What was amazing then was that it seemed as if Brian were going to pull it together, be a true part of the band again. That’s what she had done for him at first. But on the drive down to France, it was obvious what was happening, and Brian hadn’t even noticed. He’d just made it easier and easier for Anita to forget about him when he finally broke down. He kept changing the music and insisting that this was the way the band should go, back to the blues, the old songs they used to cover when it was still fun to play and everyone got along. He would be sentimental, then angry, then half-asleep, vague with liquor and pills, and he had been like that so often that it was not upsetting, just irritating, familiar. Still, they had never seen him cough up blood before: thin red drips that spotted his chin and a darker kind that rimmed one of his nostrils.

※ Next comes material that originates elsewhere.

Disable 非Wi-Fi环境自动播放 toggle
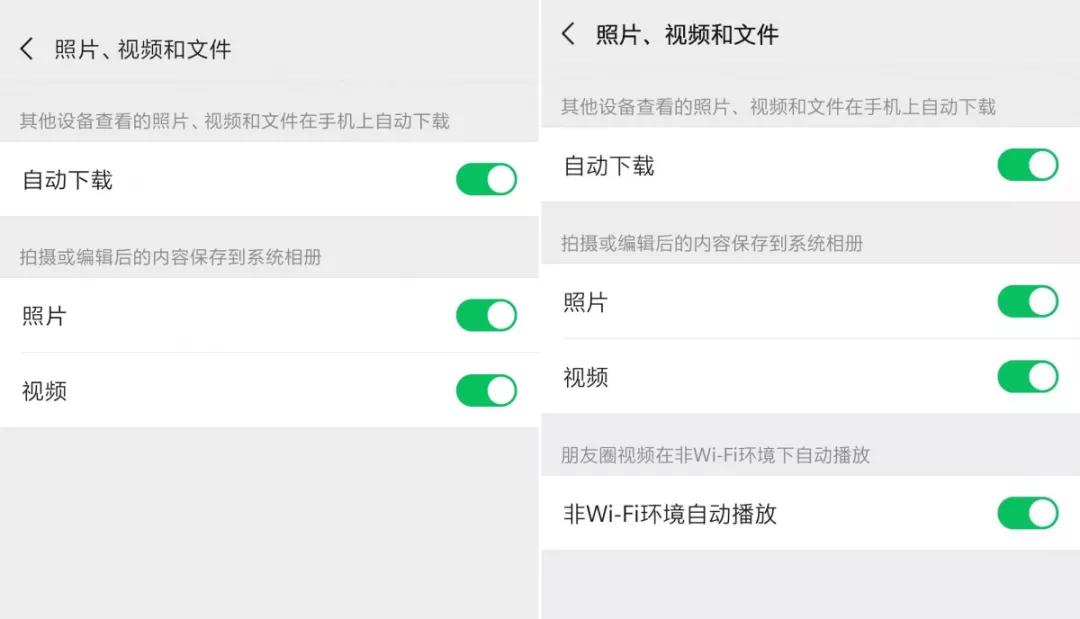The width and height of the screenshot is (1080, 619). coord(1027,513)
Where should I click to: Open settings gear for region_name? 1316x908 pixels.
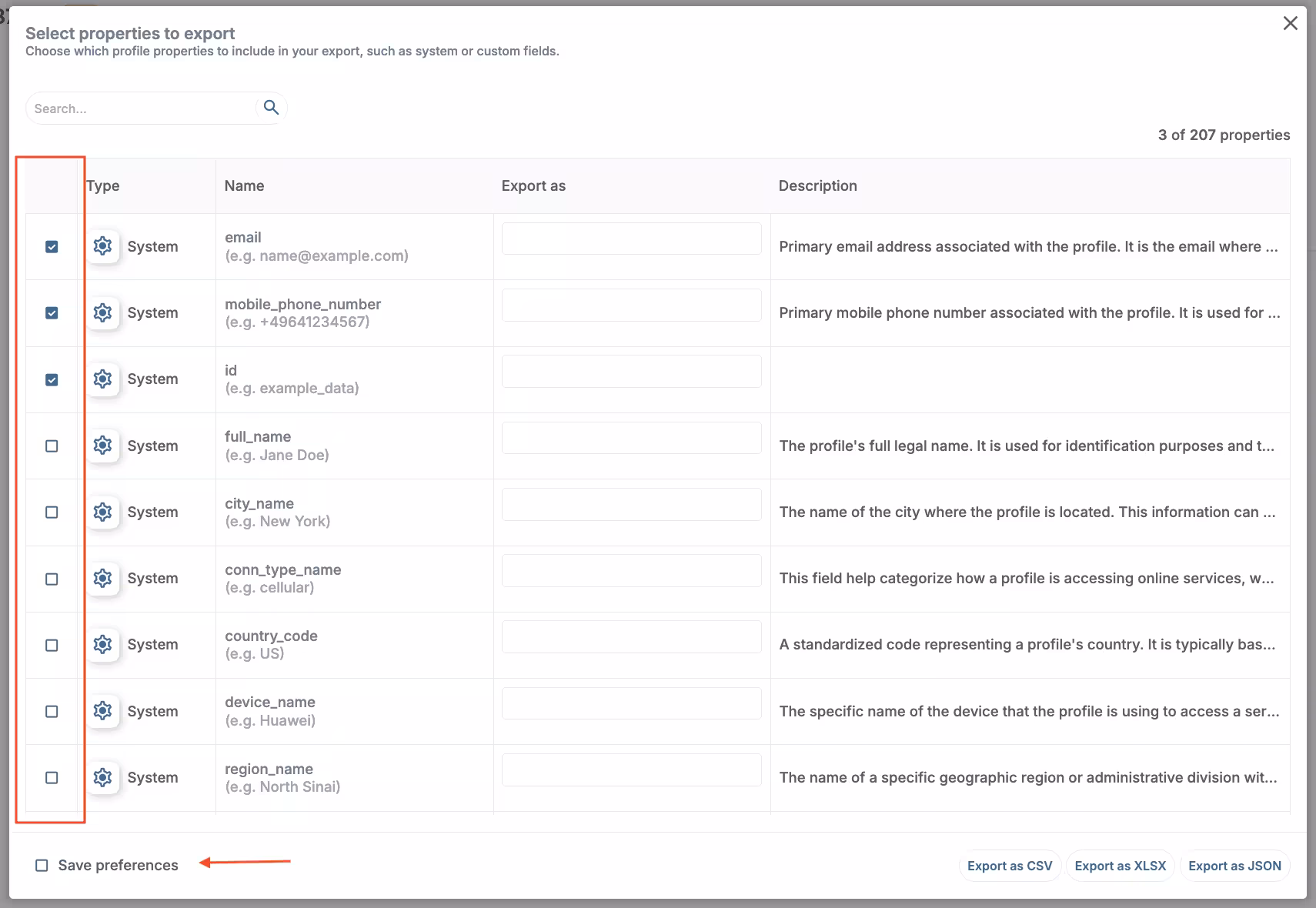[102, 778]
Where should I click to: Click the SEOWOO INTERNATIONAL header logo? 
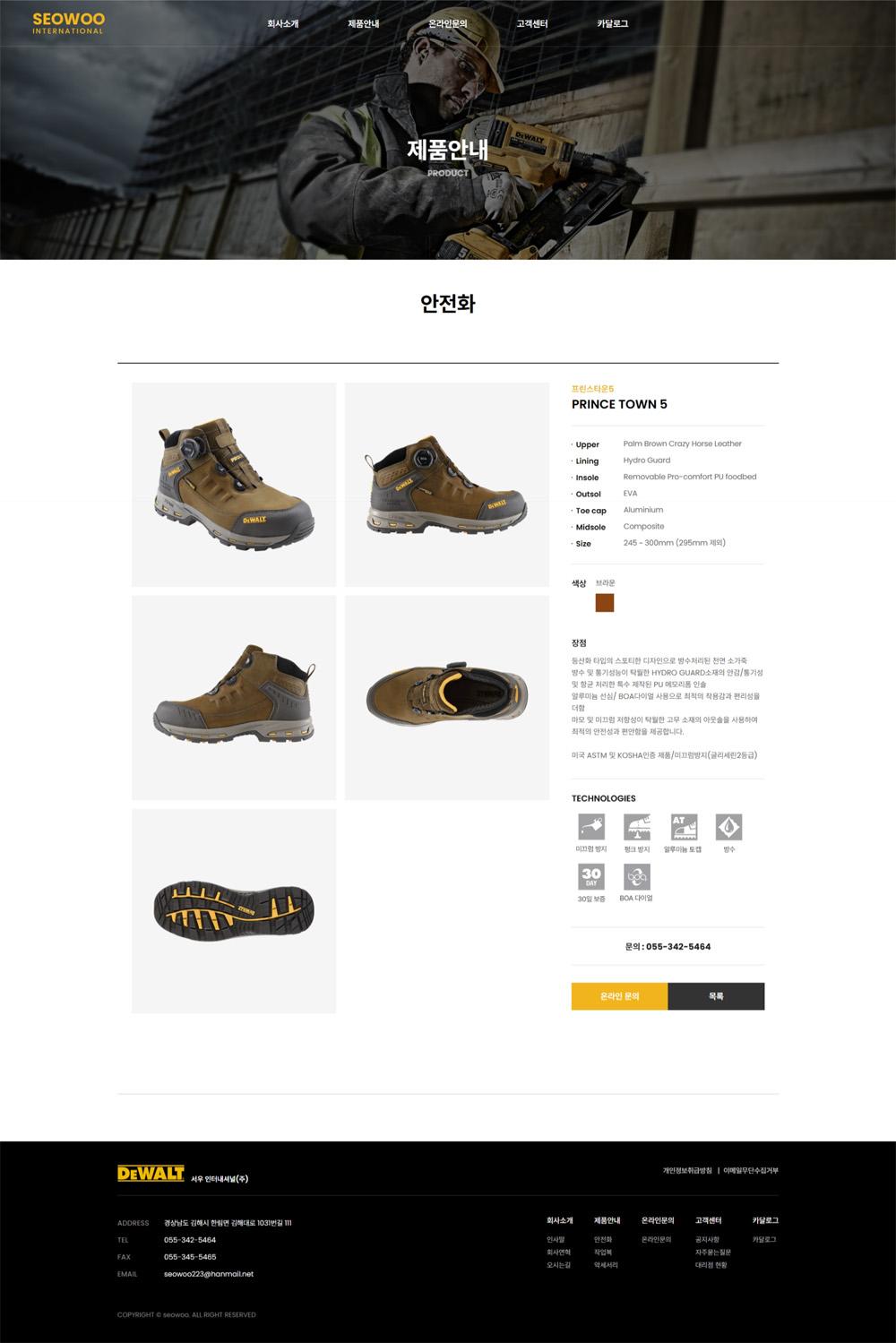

Suddenly they were speeding through Toulouse, looking for a hospital, thinking he might die. He’d wanted Anita to stay there at his bedside, but she’d felt worn down by then. He had stopped coughing. It had already started to seem like another one of his games.
They left him there after the first night. It was a cold thing to do, but he’d told them to go. They got back in the Bentley with Tom Keylock and headed south toward the border town of Port-Bou. It was a sunny day and they crossed the Pyrenees into Spain, where they could see cactuses and yuccas growing between the rocks on the sides of the road. They smoked some hash and listened to the reel-to-reel tape player, and their lives — even Brian’s — suddenly seemed funny in a way they hadn’t seemed since leaving London. She was laughing the first time she kissed him, and he could hardly concentrate on her body, her tan thighs spread across his hips, her breasts, which he felt for the first time through the thin fabric of her acrylic shirt. It had happened so fast that only afterward did it really sink in, the reality of this girl who was so beautiful he used to keep sneaking glances at her to make sure he wasn’t exaggerating it.
Brian stood up and walked over to the edge of the pool. She looked up at him, wiping some water off the side of her face.
“We’re going to go hear some music,” he said. He turned back toward the table, where Tom Keylock was still sitting. “He’s going to take me into town.”
She rested her arm on the glazed tile, looking down at her fingers. “I think it’s a good idea,” she said.
“I’d like to find some instruments to bring back to London. Something different.”
“I think we should just cool off for a while, don’t you? I mean, just for the day. I think it will be good for us.”
He looked away. For a moment, everything that had happened last night — the calmness of her voice, the tight soreness in the bones of his hand — came back, jumbled together with the sunlight on the patio, the green and white reflections on the swimming pool, the coarse gray bark of the palm trees.